- [EXERCISE INSTRUCTIONS]: Exactly the lines from the one holding "Given: Open the Wi-Fi menu bar icon" through the final line of the data are wanted, copied as written.

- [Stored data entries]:
● ● ● ● ● ● ●

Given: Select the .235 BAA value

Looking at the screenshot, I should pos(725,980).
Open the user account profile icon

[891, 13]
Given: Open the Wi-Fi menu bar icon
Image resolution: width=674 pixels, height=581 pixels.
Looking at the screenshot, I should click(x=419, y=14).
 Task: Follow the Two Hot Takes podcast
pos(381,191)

● ● ● ● ● ● ●

- [TASK RESPONSE]:
Given: Open the Wi-Fi menu bar icon
Image resolution: width=674 pixels, height=581 pixels.
Looking at the screenshot, I should click(x=419, y=14).
 Task: Follow the Two Hot Takes podcast
pos(381,191)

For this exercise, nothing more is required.